昨日の夕方、アラスカからシアトル経由で日本に戻ってきた。

冬のアラスカを訪れたのは初めてだったが、思い切って行ってみて、本当によかったと思う。実際に行ってみなければ絶対に感じ取ることのできないものが、あの場所にはあった。冷え切った風に晒されているだけで身の危険を感じるほどの雪と氷の世界。でも、いや、だからこそ、そこには無数の命が潜んでいるのだとわかった。

アラスカでの旅の時間を積み重ねながら、自分が書こうとしているもの、伝えようとしていることの輪郭が、ほんの少しずつ、見えてきたような気がする。それがどこに行き着くのかは、まだ、自分でもまったくわからないのだけれど。

Into the Wilderness

明日から約1週間、再びアラスカに行く。

明日の夕方発の飛行機に乗り、シアトル経由でアンカレジへ。翌朝、鉄道に乗ってタルキートナという小さな町まで行き、そこからセスナに短時間乗せてもらって、原野のど真ん中にある湖に着氷(湖面は凍結しているから)。湖のほとりにあるロッジに数日間滞在し、スノーシューを借りて周辺を歩き回り、写真を撮る。

楽しみではあるのだけれど、同じかそれ以上に、怖い、という気持がある。半年前、南東アラスカのクルーゾフ島で味わった、あのぞわぞわするような感覚が、また甦ってくる。答えの見えない真っ暗な淵に佇み、飛び込むかどうか、逡巡するような……。いや、自分でもわかっている。飛び込むしかないのだ。たとえ結果がどうなろうとも。

帰国は14日(火)夜の予定。では。

写真と演出

ここ数年のことだと思うのだが、世界各地の辺境に暮らす少数民族に民族衣装を着てもらって、完璧な構図とポージングで撮影した写真が結構たくさん世の中に出回るようになった。貴重な資料のポートレート写真として価値のあるものもたくさんあるが、その一方で、ちょっとカッコよく演出しすぎてしまっているものも少なくないと思う。

個人的には、いわゆるドキュメンタリー写真として世に出されているもので、ひと目見た時に「あ、これ、このへんをこう演出してるな」とわかってしまう写真は、正直言って苦手だ。あまりにも完璧な構図、あまりにもできすぎた雰囲気。そこに撮り手の作為や演出があることがわかると、一気に冷めてしまう。

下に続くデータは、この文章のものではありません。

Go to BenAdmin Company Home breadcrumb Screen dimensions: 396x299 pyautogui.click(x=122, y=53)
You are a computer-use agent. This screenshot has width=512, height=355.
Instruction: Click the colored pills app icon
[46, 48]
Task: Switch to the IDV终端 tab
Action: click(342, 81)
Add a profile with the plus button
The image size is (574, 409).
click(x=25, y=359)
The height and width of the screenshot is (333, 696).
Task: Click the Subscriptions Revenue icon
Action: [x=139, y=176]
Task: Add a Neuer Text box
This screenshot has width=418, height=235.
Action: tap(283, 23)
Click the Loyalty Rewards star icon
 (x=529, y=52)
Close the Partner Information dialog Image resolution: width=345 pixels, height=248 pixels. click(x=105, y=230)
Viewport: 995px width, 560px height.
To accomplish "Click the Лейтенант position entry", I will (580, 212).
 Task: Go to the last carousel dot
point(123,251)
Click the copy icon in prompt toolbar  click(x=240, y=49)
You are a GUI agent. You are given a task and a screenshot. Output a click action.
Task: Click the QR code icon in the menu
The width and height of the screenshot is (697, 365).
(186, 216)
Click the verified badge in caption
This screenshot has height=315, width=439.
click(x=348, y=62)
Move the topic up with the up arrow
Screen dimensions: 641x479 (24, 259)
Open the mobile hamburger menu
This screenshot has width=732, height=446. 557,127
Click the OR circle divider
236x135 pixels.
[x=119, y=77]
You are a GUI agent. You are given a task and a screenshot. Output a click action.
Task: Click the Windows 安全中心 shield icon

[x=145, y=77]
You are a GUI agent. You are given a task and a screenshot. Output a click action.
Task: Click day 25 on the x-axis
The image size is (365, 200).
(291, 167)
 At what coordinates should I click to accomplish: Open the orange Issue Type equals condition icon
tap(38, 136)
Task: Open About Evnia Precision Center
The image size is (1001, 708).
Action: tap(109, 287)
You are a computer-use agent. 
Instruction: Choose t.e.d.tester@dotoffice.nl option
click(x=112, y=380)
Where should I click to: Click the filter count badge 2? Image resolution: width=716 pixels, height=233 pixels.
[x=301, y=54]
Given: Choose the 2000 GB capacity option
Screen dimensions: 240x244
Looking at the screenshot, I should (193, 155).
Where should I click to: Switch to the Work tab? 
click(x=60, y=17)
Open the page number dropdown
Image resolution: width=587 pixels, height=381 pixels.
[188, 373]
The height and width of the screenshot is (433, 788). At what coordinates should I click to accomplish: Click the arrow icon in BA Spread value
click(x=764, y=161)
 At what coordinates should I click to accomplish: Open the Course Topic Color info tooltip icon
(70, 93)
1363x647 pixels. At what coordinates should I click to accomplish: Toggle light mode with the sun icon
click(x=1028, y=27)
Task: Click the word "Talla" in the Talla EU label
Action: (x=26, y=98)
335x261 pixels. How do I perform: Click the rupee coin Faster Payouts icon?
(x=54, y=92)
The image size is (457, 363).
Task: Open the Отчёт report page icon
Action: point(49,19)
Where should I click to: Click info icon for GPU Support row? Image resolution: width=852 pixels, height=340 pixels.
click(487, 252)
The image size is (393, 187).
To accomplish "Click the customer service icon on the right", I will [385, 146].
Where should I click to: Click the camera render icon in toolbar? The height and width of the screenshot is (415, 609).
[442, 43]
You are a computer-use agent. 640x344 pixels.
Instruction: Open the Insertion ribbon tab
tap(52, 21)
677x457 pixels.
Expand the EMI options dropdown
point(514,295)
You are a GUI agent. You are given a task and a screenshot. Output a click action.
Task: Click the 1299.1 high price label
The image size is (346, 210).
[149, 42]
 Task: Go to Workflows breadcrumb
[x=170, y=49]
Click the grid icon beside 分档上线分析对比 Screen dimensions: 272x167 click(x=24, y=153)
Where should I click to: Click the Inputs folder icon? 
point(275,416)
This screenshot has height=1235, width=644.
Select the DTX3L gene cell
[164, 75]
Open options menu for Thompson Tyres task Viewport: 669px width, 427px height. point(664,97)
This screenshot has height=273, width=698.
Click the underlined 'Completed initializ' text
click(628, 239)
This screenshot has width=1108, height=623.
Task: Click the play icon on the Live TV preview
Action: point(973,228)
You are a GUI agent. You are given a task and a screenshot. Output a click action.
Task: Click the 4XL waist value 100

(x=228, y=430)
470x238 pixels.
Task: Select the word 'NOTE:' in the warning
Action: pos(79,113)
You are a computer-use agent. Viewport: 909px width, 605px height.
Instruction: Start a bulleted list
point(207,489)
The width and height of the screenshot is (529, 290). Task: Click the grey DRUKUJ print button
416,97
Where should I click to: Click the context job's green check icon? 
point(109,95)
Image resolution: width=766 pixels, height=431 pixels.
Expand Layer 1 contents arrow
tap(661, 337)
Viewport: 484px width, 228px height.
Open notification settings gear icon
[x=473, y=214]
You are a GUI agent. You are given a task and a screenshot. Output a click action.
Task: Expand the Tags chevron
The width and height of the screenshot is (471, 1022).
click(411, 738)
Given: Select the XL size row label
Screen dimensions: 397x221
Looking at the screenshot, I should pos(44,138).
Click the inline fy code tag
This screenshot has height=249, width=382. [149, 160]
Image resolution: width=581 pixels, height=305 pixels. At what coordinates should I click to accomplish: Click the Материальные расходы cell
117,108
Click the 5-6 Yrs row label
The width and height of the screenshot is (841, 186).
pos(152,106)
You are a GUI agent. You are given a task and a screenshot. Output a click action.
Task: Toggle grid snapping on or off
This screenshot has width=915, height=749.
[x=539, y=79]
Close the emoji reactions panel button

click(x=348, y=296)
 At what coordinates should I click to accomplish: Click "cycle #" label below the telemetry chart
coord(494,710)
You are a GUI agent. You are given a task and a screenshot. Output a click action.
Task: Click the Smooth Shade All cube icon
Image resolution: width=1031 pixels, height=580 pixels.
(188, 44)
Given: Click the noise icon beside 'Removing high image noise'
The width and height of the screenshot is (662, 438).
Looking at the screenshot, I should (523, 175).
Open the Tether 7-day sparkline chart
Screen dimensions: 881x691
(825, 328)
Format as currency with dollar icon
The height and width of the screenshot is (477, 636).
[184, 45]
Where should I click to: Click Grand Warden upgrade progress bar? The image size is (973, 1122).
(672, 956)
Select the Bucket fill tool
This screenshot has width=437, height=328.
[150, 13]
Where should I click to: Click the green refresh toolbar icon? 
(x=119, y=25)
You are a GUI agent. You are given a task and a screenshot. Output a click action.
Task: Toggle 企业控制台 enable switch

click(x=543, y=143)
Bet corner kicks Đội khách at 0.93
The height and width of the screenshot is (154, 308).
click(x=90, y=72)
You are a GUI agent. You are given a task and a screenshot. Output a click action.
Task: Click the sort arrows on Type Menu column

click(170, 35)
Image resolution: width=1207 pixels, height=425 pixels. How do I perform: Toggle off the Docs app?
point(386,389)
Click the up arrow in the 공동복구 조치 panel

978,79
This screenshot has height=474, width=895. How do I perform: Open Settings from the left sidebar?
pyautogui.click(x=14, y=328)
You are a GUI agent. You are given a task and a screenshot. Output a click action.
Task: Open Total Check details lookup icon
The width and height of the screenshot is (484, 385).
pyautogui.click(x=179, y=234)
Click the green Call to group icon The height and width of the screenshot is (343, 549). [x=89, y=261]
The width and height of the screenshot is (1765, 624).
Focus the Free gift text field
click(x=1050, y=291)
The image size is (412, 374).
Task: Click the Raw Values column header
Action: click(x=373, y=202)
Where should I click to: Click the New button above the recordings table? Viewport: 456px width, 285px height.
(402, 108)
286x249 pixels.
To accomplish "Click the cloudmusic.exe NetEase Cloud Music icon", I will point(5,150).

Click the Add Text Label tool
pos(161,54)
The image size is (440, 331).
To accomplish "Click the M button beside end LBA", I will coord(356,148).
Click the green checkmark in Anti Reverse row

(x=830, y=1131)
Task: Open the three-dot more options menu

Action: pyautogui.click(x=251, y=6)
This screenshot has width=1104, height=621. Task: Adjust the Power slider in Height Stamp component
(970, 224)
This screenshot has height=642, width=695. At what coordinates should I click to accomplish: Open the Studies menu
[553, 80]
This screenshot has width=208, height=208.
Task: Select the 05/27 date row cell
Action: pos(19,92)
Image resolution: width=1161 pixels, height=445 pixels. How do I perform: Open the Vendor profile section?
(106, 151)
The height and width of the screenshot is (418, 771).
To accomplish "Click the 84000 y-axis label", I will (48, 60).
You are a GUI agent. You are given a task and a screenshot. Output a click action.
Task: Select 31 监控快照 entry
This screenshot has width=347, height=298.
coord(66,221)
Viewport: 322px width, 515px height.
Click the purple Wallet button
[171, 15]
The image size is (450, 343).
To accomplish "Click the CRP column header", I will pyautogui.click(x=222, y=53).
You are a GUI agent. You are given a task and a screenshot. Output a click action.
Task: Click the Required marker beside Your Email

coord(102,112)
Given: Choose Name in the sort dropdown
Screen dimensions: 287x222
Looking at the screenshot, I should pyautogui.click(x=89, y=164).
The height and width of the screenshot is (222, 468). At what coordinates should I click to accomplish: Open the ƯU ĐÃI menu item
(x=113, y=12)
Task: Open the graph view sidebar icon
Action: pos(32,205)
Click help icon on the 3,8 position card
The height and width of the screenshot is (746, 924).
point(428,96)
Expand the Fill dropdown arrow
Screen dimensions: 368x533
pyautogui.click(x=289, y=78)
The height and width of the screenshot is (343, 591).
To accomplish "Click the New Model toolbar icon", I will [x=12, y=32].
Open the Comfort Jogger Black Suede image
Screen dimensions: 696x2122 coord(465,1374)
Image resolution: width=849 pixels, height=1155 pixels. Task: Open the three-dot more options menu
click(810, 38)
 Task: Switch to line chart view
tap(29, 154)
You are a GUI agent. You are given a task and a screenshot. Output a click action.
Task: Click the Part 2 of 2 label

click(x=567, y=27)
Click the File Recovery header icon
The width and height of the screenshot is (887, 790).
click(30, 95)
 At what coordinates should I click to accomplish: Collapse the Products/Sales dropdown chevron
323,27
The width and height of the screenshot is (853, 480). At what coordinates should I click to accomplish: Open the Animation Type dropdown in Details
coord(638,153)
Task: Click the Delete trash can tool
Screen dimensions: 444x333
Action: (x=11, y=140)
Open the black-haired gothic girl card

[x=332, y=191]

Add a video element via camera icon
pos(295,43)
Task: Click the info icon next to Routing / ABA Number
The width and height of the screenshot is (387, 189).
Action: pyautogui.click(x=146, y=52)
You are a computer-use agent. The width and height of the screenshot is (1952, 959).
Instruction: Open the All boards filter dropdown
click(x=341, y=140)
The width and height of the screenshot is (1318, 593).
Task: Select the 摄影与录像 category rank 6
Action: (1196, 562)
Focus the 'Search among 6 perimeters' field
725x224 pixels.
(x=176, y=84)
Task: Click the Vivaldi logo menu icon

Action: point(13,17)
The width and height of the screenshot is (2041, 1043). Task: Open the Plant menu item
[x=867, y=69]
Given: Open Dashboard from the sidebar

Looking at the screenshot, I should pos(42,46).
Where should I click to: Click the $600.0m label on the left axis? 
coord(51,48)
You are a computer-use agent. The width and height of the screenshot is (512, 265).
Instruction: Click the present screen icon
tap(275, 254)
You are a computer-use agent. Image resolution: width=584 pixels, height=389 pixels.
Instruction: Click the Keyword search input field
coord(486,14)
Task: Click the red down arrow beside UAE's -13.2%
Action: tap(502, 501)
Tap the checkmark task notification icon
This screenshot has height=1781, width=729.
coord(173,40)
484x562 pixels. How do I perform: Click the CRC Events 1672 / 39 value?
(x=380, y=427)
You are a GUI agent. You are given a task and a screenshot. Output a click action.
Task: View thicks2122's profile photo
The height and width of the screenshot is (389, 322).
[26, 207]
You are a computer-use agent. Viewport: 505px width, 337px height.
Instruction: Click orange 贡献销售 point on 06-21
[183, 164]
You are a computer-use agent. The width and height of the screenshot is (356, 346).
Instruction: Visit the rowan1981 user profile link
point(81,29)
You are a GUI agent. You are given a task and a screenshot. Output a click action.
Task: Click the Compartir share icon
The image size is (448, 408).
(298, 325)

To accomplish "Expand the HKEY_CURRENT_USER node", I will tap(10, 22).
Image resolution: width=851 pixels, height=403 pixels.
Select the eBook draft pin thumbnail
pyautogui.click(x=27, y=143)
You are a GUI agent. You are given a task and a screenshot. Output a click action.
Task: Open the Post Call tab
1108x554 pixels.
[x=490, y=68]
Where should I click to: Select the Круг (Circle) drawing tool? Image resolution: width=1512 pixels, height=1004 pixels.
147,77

その撮り手が伝えたかったことは何なのだろう。完璧な構図の美しい写真なのか、それともその場所で出会ったありのままの風景や人々や出来事なのか。僕は、完璧に演出されて隅々まで調整された美しい写真よりも、撮り手の感じたありのままの生の思いがぎゅっと込められた写真を見たい。

初期化して再構築

ここ数年、仕事の隙間を縫うようにして、アラスカに少しずつ通っている。あと3週間ほどしたらまた、彼の地へと飛ぶ予定だ。

「ラダックの次は、アラスカをやるんですか?」という風によく訊かれる。そうである部分もなくはないけど、その通りとも言えない。まず、ラダックとはこれからも、ライフワークというか、自分の担うべき役割を果たすために、ずっと関わり続けるつもりでいる。アラスカでの取材は、ラダックとは別の基軸に位置付けて、並行する形で取り組んでいる。ただ、ラダックでこれまでやってきたやり方と、アラスカでこれからやろうとしているやり方とは、自分の中では、かなり違う。まったく別のアプローチを試みていると言ってもいいかもしれない。

その違いは、目先のテクニックやノウハウではなく……自分以外の他者、周囲の世界そのものに対する、向き合い方や考え方の違いなのだと思う。ラダックでの日々も含めて、今まで生きてきた中で積み重ねてきたものを、ばっさりと全部初期化して、ゼロから再構築していくような……。そうして初期化して再構築した結果が、これまでの自分と全然違うものになるのか、それとも同じ答えに行き着くのか、まだわからない。本当に答えが出るのかどうかも、わからない。再構築しきれずに、ボロボロと崩れてしまうのかもしれない。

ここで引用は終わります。